-- WAS VERLANGT WIRD --
Gib die Rezension zu den Folk-CDs von Bohola und Danú vollständig und ohne jede Änderung wieder.

Bohola - das Instrumentaltrio aus Chicago um den legendären Akkordeonvirtuosen Jimmy Keane - hat sich entscheidend verstärkt. Die Sängerin Kat Eggleston macht die Formation zum Quartett, so dass es dann doch nicht einer gewissen Logik entbehrt, ihre zweite CD 4 zu taufen. Bohola spielt weitestgehend Traditional Folk ohne Schnickschnack. Bei der brillanten Cover-Version von Richard Thompsons "How Will I Ever Be Simple Again" aber ausnahmsweise nicht. Die singt Kat Eggleston schön verinnerlicht, Und einen Song wie "There Was a Lady" möchte man immer wieder hören. Kat Eggleston ist eine echte Entdeckung, von der man gern noch viel mehr hören möchte. So wie auch von Muireann Nic Amhlaoibh, der Sängerin von Danú. Die ist auf Up in the Air leider nur mit zwei Songs vertreten, aber fairerweise trägt die CD auch den präzisierenden Untertitel "Irish Traditional Music Solos Played by the Members of Danú". Immerhin 18 Stücke werden hier geboten, aber halt nicht im bewunderten Ensemble-Sound. Trotzdem: Für Folk-Freaks natürlich eine Top-Delikatesse.

-- EXTRAHIERTE DATEN --
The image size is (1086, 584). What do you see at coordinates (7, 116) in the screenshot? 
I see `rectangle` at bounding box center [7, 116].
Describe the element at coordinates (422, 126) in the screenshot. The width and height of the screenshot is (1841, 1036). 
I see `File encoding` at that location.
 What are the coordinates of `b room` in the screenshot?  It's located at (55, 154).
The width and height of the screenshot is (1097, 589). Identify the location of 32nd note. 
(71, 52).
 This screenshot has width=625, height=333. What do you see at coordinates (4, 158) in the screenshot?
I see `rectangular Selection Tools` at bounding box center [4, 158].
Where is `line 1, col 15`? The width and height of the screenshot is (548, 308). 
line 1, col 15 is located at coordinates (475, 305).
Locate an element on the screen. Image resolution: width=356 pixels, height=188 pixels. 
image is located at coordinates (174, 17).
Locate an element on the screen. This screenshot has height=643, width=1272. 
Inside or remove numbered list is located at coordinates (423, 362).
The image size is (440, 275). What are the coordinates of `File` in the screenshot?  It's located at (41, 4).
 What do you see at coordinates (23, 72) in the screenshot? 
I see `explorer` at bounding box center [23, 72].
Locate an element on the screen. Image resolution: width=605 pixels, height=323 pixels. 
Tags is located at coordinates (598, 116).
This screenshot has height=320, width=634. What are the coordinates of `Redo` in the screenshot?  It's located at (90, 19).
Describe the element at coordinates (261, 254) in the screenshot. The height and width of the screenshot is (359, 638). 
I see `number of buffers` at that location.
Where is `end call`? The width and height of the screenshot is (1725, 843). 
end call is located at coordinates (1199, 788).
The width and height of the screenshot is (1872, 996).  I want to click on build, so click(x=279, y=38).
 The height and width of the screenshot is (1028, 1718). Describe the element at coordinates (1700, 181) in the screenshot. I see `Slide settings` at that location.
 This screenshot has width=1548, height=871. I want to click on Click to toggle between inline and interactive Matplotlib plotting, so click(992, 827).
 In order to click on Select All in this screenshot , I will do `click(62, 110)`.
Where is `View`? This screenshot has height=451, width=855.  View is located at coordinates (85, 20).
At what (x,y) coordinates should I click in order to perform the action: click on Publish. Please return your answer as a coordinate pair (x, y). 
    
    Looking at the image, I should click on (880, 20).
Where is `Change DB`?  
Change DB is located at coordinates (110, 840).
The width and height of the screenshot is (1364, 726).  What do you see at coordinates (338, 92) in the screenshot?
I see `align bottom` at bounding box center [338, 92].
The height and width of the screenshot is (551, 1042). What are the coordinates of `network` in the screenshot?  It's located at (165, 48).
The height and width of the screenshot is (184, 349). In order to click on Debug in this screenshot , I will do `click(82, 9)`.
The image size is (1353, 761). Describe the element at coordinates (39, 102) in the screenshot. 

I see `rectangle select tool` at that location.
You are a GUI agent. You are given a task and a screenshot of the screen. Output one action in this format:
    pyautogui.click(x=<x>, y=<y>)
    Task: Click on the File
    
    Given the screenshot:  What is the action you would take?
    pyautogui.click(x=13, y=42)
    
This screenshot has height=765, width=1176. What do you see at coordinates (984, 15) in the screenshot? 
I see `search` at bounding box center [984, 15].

-- ERGEBNIS DER AUFGABE --
Bohola - das Instrumentaltrio aus Chicago um den legendären Akkordeonvirtuosen Jimmy Keane - hat sich entscheidend verstärkt. Die Sängerin Kat Eggleston macht die Formation zum Quartett, so dass es dann doch nicht einer gewissen Logik entbehrt, ihre zweite CD 4 zu taufen. Bohola spielt weitestgehend Traditional Folk ohne Schnickschnack. Bei der brillanten Cover-Version von Richard Thompsons "How Will I Ever Be Simple Again" aber ausnahmsweise nicht. Die singt Kat Eggleston schön verinnerlicht, Und einen Song wie "There Was a Lady" möchte man immer wieder hören. Kat Eggleston ist eine echte Entdeckung, von der man gern noch viel mehr hören möchte. So wie auch von Muireann Nic Amhlaoibh, der Sängerin von Danú. Die ist auf Up in the Air leider nur mit zwei Songs vertreten, aber fairerweise trägt die CD auch den präzisierenden Untertitel "Irish Traditional Music Solos Played by the Members of Danú". Immerhin 18 Stücke werden hier geboten, aber halt nicht im bewunderten Ensemble-Sound. Trotzdem: Für Folk-Freaks natürlich eine Top-Delikatesse.